> Do you suggest test all OS, all Guava versions, all timezones in CI?
> That is hard to maintain and it takes CI time

No I don’t suggest that. That seemed to be what you were suggesting!

My suggestion is to test a ‘diagonal’. Suppose we need to test 5 JDK versions, 
5 Guava versions, and 5 operating systems. The full matrix is 5 ^ 3 = 125 
entries. But if we just test the diagonal, {(jdk #0, guava #0, os #0), … (jdk 
#4, guava #4, os #4)} then each parameter gets tested once. That’s not perfect, 
but it’s a huge improvement with a minimal amount of CI resources. We missed 
some bugs because we were testing only one Guava version and only one time zone.
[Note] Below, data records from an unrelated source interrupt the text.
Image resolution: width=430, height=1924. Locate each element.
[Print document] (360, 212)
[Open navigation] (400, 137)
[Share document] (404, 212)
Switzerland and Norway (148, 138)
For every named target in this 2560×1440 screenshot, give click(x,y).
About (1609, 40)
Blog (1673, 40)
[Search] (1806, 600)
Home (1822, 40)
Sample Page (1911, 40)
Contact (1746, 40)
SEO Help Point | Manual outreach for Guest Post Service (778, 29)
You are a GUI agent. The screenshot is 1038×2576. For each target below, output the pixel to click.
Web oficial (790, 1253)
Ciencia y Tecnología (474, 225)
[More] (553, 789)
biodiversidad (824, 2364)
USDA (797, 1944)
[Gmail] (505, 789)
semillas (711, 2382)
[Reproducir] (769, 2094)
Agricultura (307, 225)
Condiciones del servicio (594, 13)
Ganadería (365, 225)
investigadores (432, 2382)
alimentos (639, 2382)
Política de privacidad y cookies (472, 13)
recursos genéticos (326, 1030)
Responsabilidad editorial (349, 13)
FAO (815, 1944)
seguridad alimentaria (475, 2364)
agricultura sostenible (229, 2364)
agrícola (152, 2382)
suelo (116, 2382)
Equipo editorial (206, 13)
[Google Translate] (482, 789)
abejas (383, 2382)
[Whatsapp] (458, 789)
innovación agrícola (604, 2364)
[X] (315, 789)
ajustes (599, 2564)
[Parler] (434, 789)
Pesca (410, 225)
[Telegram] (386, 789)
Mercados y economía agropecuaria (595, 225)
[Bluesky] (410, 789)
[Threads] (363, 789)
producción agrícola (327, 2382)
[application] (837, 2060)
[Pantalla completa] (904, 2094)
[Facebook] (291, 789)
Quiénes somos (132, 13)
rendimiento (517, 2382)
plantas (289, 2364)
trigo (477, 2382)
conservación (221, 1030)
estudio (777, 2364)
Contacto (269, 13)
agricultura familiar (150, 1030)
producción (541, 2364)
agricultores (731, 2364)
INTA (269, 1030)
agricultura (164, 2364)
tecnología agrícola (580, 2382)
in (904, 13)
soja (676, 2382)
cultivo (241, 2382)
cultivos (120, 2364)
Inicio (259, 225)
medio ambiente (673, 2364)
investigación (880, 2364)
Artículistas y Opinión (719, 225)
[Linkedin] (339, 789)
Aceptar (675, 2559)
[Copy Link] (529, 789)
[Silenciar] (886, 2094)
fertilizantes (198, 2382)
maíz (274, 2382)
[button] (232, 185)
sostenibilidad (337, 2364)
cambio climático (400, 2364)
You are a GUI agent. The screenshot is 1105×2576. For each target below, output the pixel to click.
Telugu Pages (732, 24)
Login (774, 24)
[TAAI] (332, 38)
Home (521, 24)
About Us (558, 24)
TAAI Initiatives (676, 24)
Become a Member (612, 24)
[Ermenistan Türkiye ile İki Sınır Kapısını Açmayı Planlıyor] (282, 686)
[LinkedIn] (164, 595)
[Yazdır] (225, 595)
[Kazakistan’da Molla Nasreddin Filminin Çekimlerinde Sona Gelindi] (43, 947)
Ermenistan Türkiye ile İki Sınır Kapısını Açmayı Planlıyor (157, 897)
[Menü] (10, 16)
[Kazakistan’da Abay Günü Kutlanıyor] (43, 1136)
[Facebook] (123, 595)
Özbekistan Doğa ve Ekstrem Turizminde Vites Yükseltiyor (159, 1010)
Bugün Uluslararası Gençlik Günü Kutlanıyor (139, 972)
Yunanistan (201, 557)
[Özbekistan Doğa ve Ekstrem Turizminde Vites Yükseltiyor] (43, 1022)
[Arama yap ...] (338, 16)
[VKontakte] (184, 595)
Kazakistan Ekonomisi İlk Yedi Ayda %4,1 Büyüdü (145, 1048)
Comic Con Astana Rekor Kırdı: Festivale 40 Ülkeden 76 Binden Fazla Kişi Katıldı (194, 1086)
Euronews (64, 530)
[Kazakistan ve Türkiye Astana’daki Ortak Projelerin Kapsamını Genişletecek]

Infrequently - say once a month or once per release - someone can run the whole 
matrix.

Julian


> On Oct 1, 2021, at 10:02 AM, Vladimir Sitnikov <sitnikov.vladi...@gmail.com> 
> wrote:
> 
>> CI should be deterministic
> 
> That is an interesting view.
> One of the approaches that I have not considered earlier is "seed matrix
> randomization from PR index and the branch name".
> That would make the set of jobs consistent for each execution of the same
> PR.
> 
> However, based on my testng/testng experience, it is just fine if the set
> of CI jobs varies.
> The CI job description does clarify what was special (e.g. timezone, JVM,
> OS, etc).
> 
>> And also tests with different Guava versions
> 
> Do you suggest test all OS, all Guava versions, all timezones in CI?
> That is hard to maintain and it takes CI time
> 
>> CI should be deterministic. So that if it breaks, the person to fix it is
> clear
> 
> CI resources are limited, and we can't infinitely scale the build matrix.
> I do not really see why Guava versions are more important than operating
> systems.
> The users should prefer recent Guava versions, and the idea of supporting
> (and testing!) ancient Guava versions is doubtful.
> 
> On the other hand, we might want to verify different cases like
> -XX:hashCode=2 that makes every Object#hashCode() to return 1 always.